§ WHAT TO WORK ON
[1] Retype the part of the blog post starting at "It's just the" and ending at "are the same?".
[2] Summarize the blog post in two sentences.

§ SELECTED EXTRACT
::::::::::

Saturday, December 6, 2008

Spicy Southern Gothic

(No, not that spicy; this is a wholesome blog).




Is there a way to find the cure for this implanted in a pill

It's just the name upon the bottle, which determines if it will

Is the problem you're allergic to a well familiar name?

Do you have a problem with this one if the results are the same?



The White Stripes, "Girl, You Have no Faith in Medicine"



What care the Dead for Winter?
Themselves as easy freeze --
June Noon -- as January night --
As soon the South -- her Breeze --


Of Sycamore -- or Cinnamon --
Deposit in a Stone
And put a Stone to keep it Warm --
Give Spices -- unto Men --


Emily Dickinson (excerpt)

::::::::::

§ DATA RECORDS

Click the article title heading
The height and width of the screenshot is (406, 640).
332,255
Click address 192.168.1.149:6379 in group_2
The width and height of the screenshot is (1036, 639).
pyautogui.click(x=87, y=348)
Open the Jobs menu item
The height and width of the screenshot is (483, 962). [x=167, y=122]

::::::::::

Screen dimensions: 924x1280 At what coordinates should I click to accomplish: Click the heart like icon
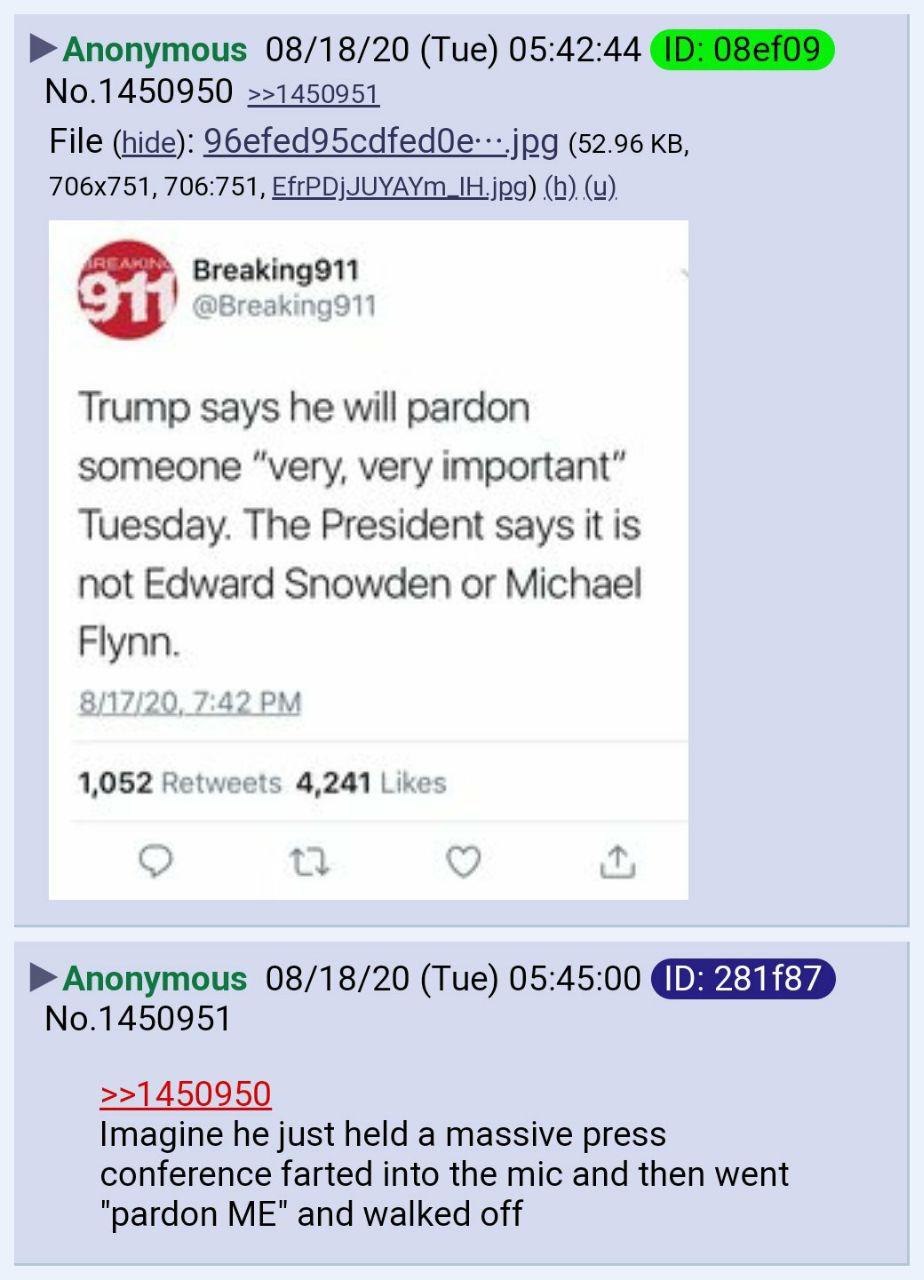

::::::::::

§ ANSWER SET
[1]
It's just the name upon the bottle, which determines if it will

Is the problem you're allergic to a well familiar name?

Do you have a problem with this one if the results are the same?

[2] The blog post, dated Saturday, December 6, 2008 and titled "Spicy Southern Gothic," says it is a wholesome blog and not that kind of spicy. It quotes lyrics from The White Stripes' "Girl, You Have no Faith in Medicine," which ask whether a cure can be found in a pill, and then an excerpt from an Emily Dickinson poem that opens with "What care the Dead for Winter?"